Presentation + Paper
6 June 2022 Explore AI and machine learning for future ISR collection planning and management
Author Affiliations +
Abstract

The current airborne ISR (Intelligence, Surveillance, and Reconnaissance) collection planning and management is designed for the employment of a limited number of large ISR platforms with respect to a set of collection requirements created through an assembly line-like process. This process is often very cumbersome and mentally exhaustive for intelligence analysts when dealing with a large volume of dynamic all-source intelligence. Consequently, more human time and resources are spent on processing and digesting raw data, instead of strategizing and designing the most effective ISR collection plans. These problems could be amplified significantly in potential future conflicts with a near-peer adversary because the complexity, scale, and intensity of an airborne ISR operation could be several orders higher.

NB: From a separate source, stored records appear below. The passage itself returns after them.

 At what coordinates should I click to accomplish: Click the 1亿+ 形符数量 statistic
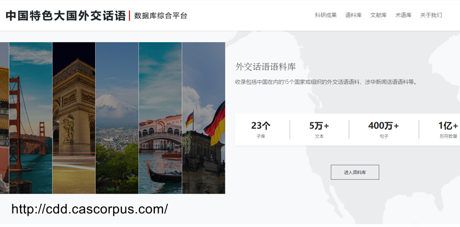pyautogui.click(x=448, y=130)
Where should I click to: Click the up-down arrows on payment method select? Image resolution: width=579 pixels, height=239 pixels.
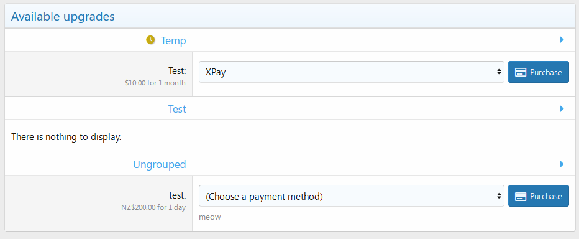(x=499, y=195)
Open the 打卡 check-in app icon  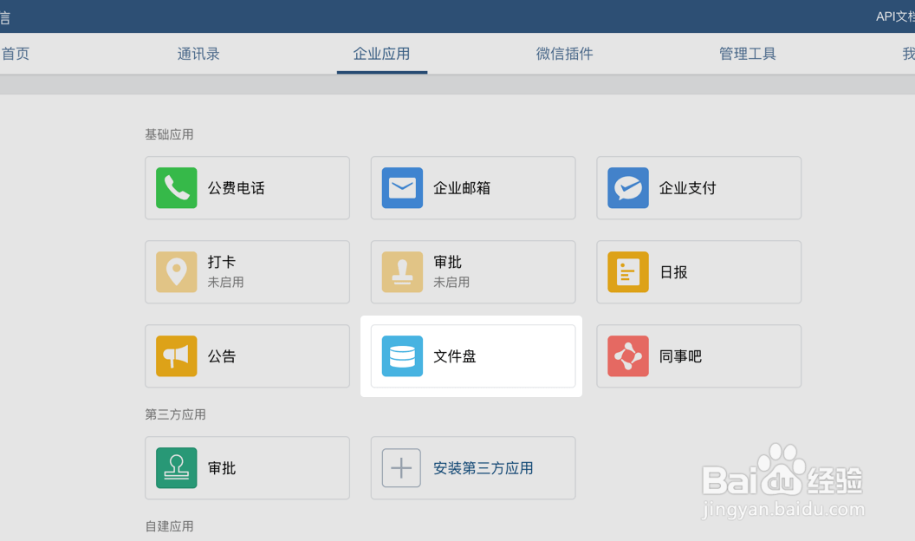(x=176, y=271)
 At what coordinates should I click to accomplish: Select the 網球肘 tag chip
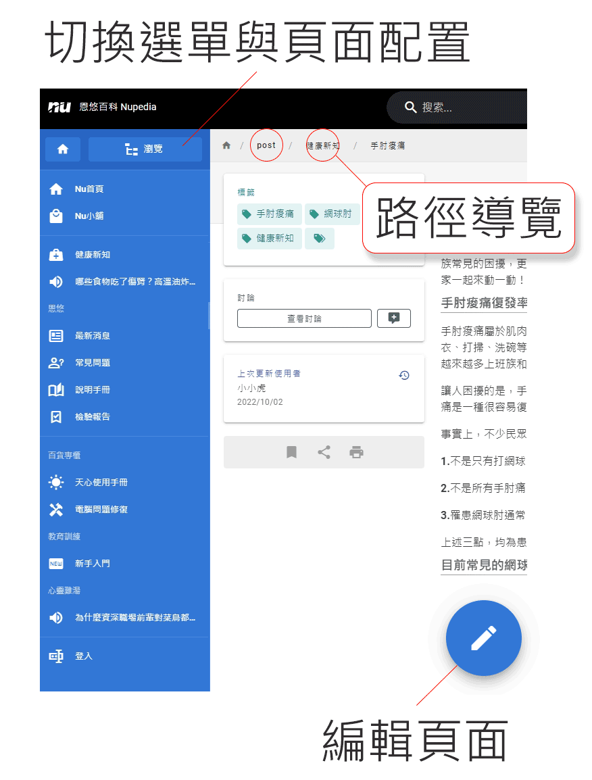pos(331,214)
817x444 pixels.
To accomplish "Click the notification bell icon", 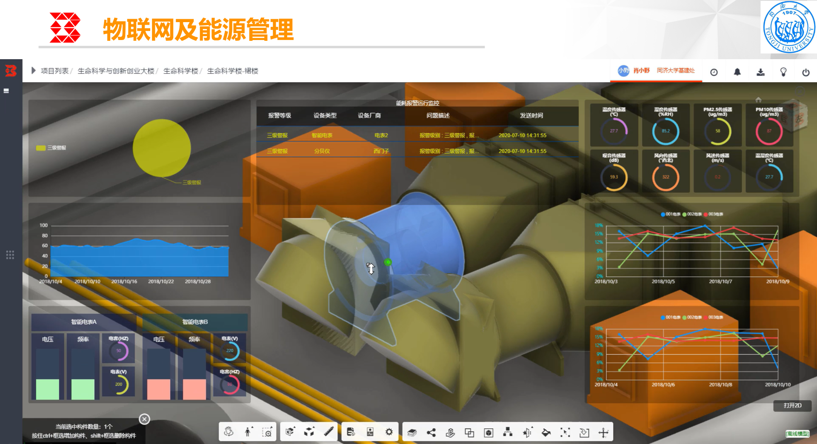I will tap(737, 72).

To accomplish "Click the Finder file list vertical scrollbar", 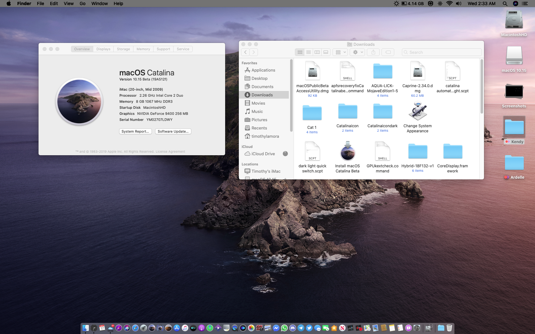I will [482, 87].
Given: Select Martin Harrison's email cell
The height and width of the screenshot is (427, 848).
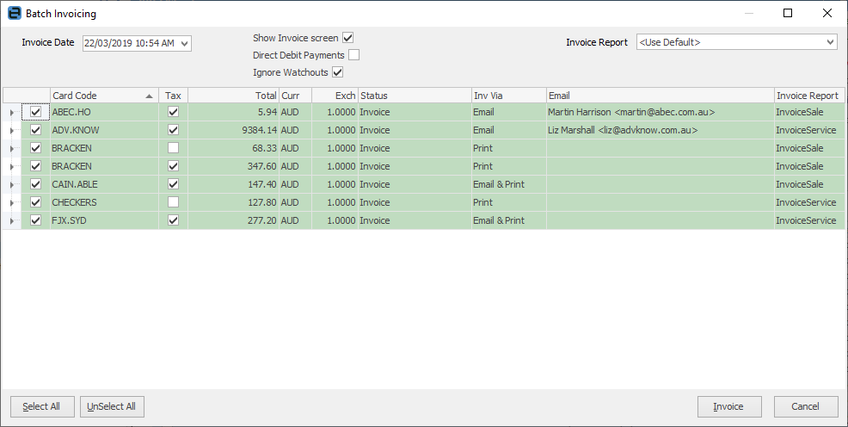Looking at the screenshot, I should [659, 112].
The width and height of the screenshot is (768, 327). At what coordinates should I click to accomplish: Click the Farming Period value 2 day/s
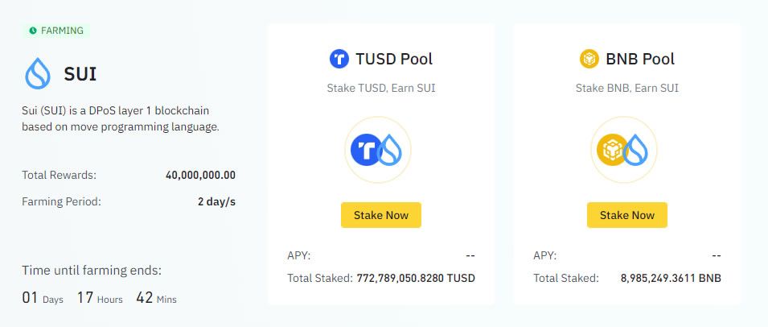(x=216, y=201)
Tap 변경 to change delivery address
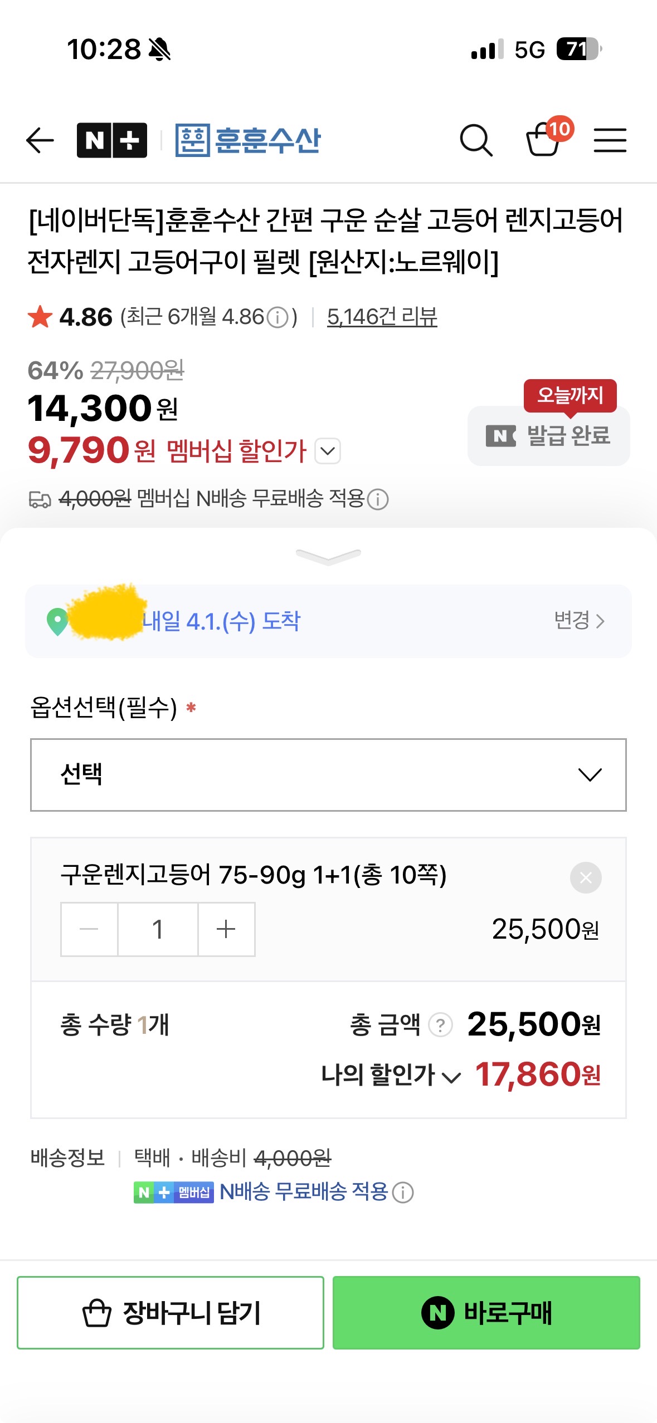This screenshot has height=1423, width=657. [x=579, y=620]
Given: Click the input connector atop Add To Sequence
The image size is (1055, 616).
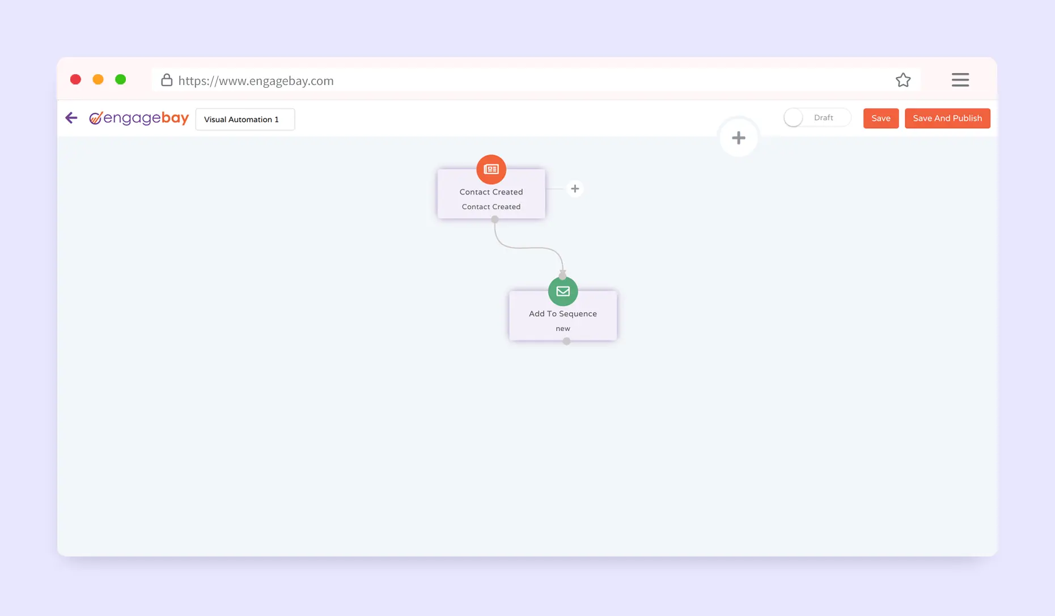Looking at the screenshot, I should (562, 275).
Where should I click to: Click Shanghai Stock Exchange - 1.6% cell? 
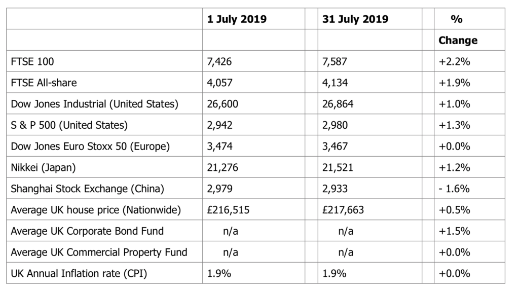[x=454, y=189]
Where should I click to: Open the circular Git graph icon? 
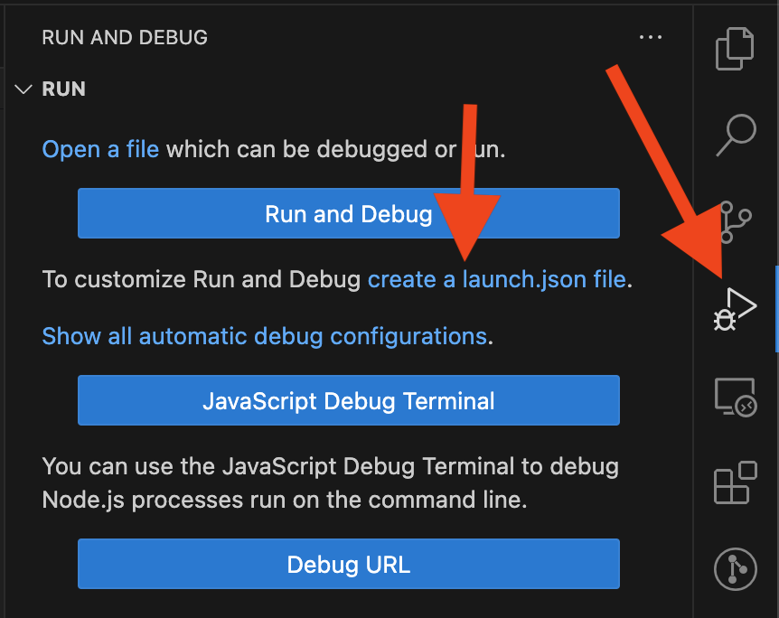point(735,568)
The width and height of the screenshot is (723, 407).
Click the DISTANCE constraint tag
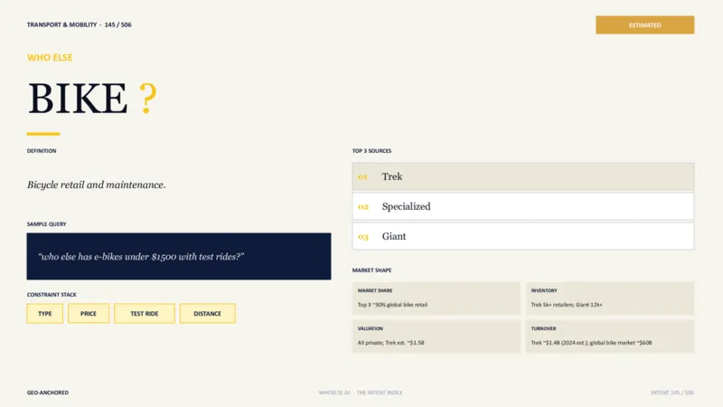pyautogui.click(x=208, y=313)
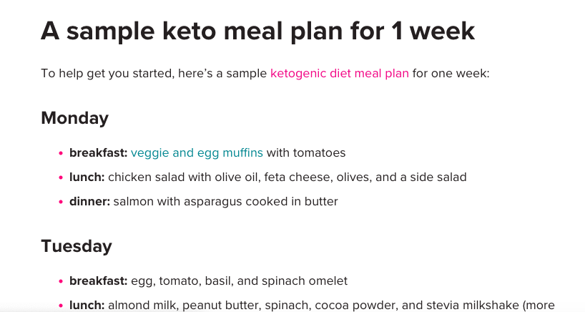585x312 pixels.
Task: Open the ketogenic diet meal plan link
Action: [339, 73]
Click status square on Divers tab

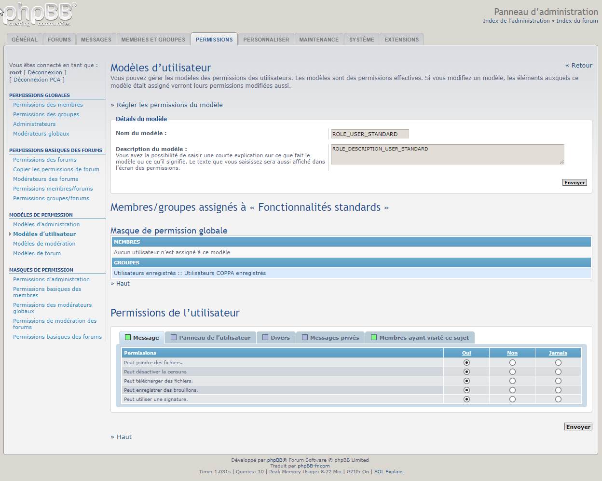coord(265,338)
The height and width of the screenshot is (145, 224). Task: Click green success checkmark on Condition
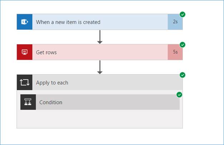pyautogui.click(x=180, y=95)
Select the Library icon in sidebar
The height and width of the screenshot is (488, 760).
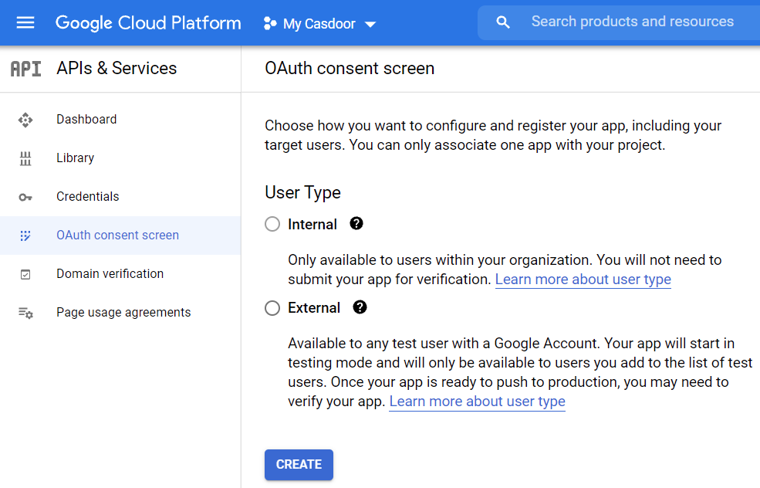click(x=25, y=158)
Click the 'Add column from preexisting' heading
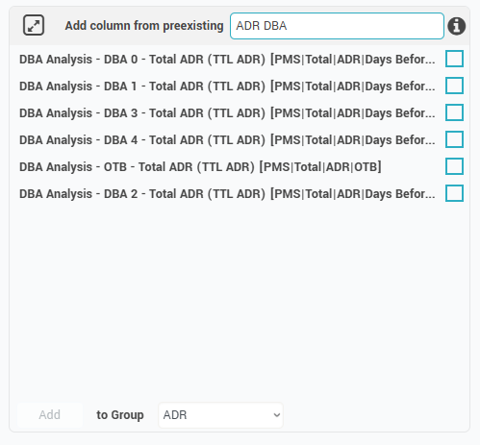Image resolution: width=480 pixels, height=445 pixels. click(x=144, y=26)
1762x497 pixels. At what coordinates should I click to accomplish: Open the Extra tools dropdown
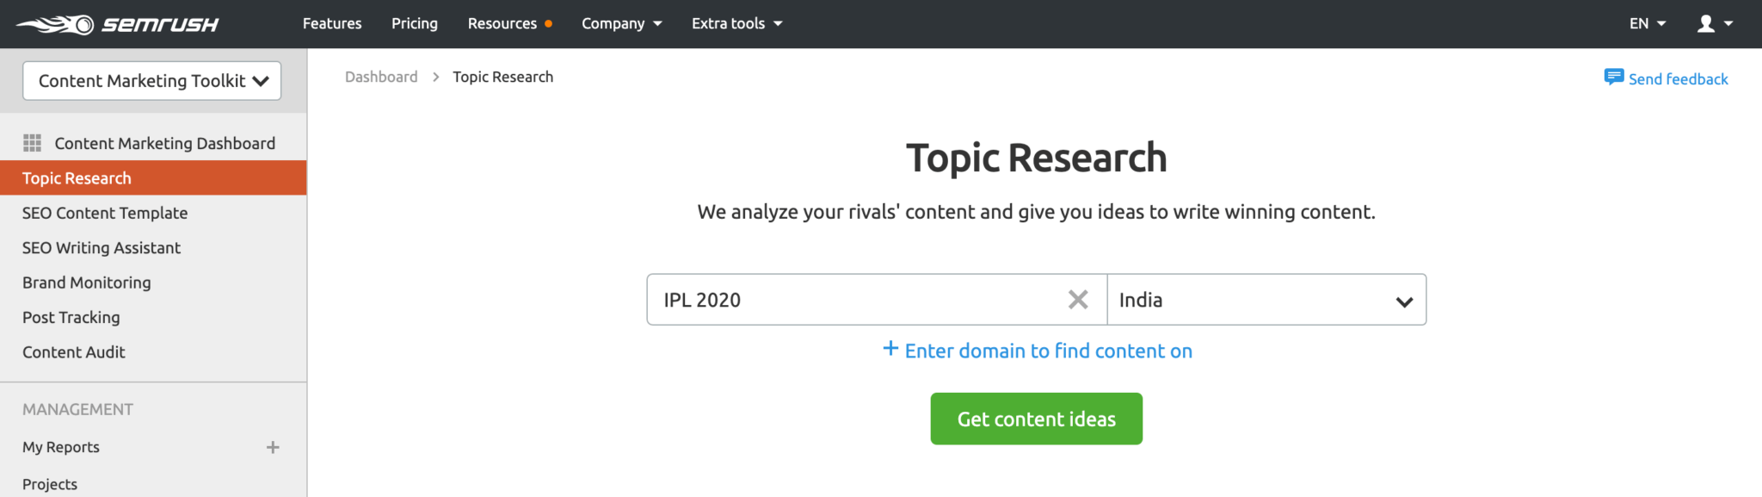click(x=736, y=23)
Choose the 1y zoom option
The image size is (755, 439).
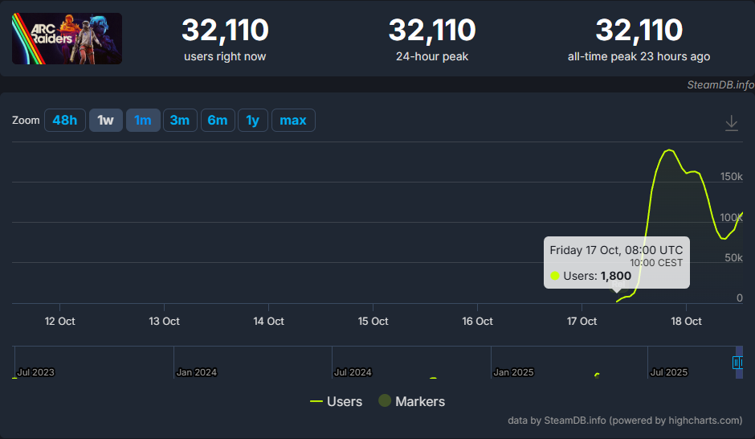click(x=253, y=120)
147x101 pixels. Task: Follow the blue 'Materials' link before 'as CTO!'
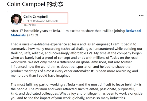point(18,35)
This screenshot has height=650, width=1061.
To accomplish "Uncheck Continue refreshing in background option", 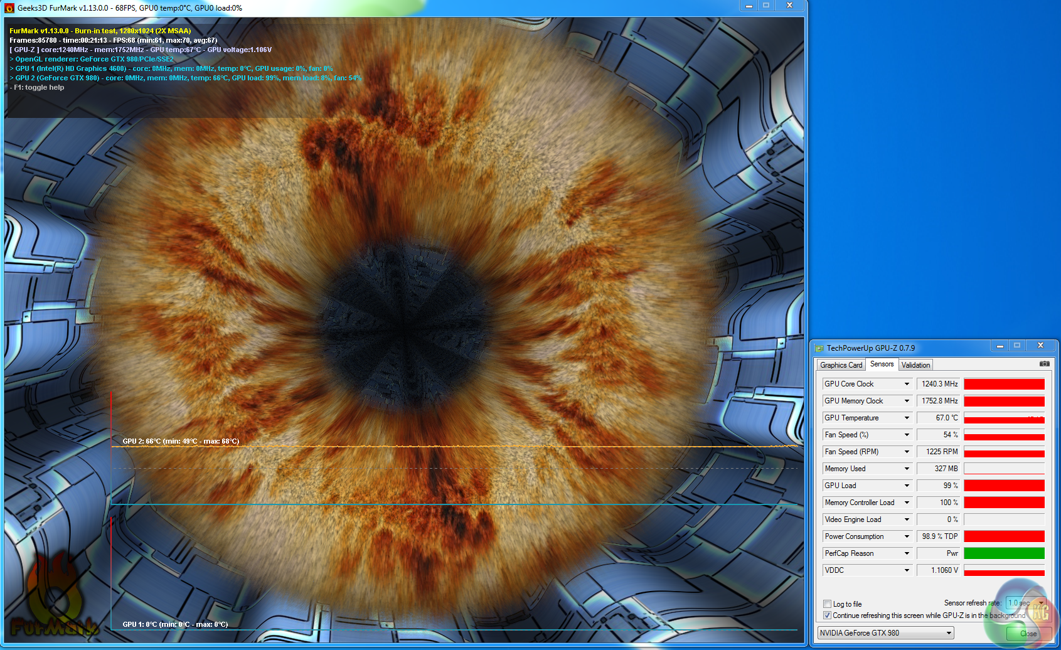I will tap(828, 615).
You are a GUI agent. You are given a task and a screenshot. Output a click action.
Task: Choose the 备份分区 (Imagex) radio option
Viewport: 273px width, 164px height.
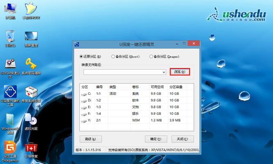click(151, 57)
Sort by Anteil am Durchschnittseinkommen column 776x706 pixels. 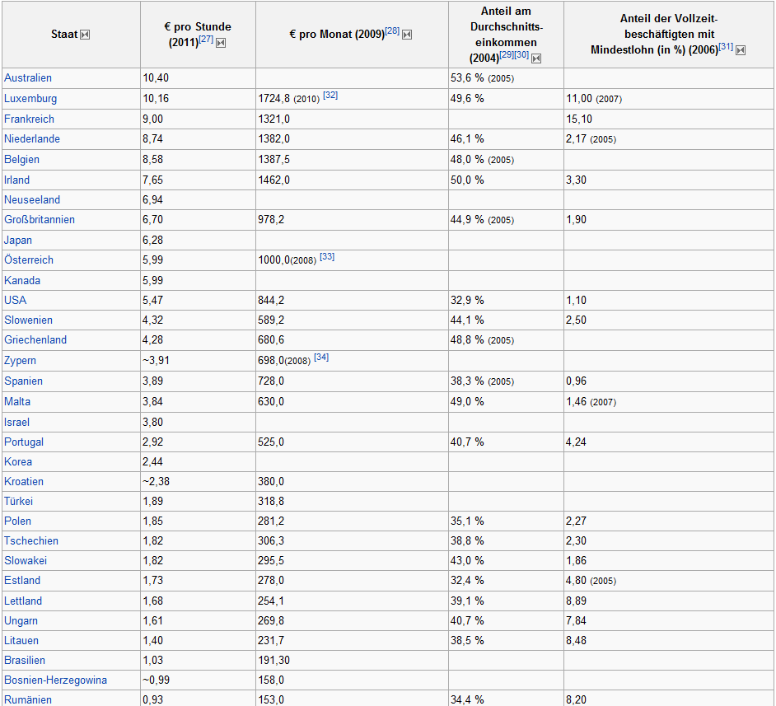[536, 58]
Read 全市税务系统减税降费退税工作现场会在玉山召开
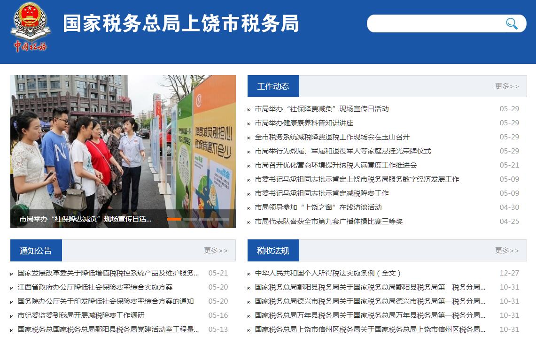 tap(332, 137)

This paper discusses our new research concepts and preliminary results in applying artificial intelligence (AI) and machine learning (ML) as proof-of-concepts for facilitating future ISR collection planning and management. We explored a dynamic knowledge graph to represent historical and current all-source intelligence data as well as the corresponding contextual relationships and temporal states. Such an accumulative knowledge base allows us to apply machine learning and other analytical methods to infer and visualize multi-layered intelligence on an adversary’s capabilities and operations. These analytical results could assist human ISR analysts in understanding adversary’s operational tactics, techniques, and procedures. We further look into AI-enabled virtual agents in assisting mission planners to best manage a group of ISR assets for fulfillment of collection requirements. Applying deep reinforcement learning to Intellection, a new cooperative multi-player ISR collection board game, we train the virtual agents into AI players who can follow the game rules and estimate the desirable flight paths for potentially maximizing successful collections over prioritized targets. Together, these explorations may potentially create decision advantages and relieve possible manpower bottlenecks in future fastpaced ISR collection planning and management.
Conference Presentation
© (2022) COPYRIGHT Society of Photo-Optical Instrumentation Engineers (SPIE). Downloading of the abstract is permitted for personal use only.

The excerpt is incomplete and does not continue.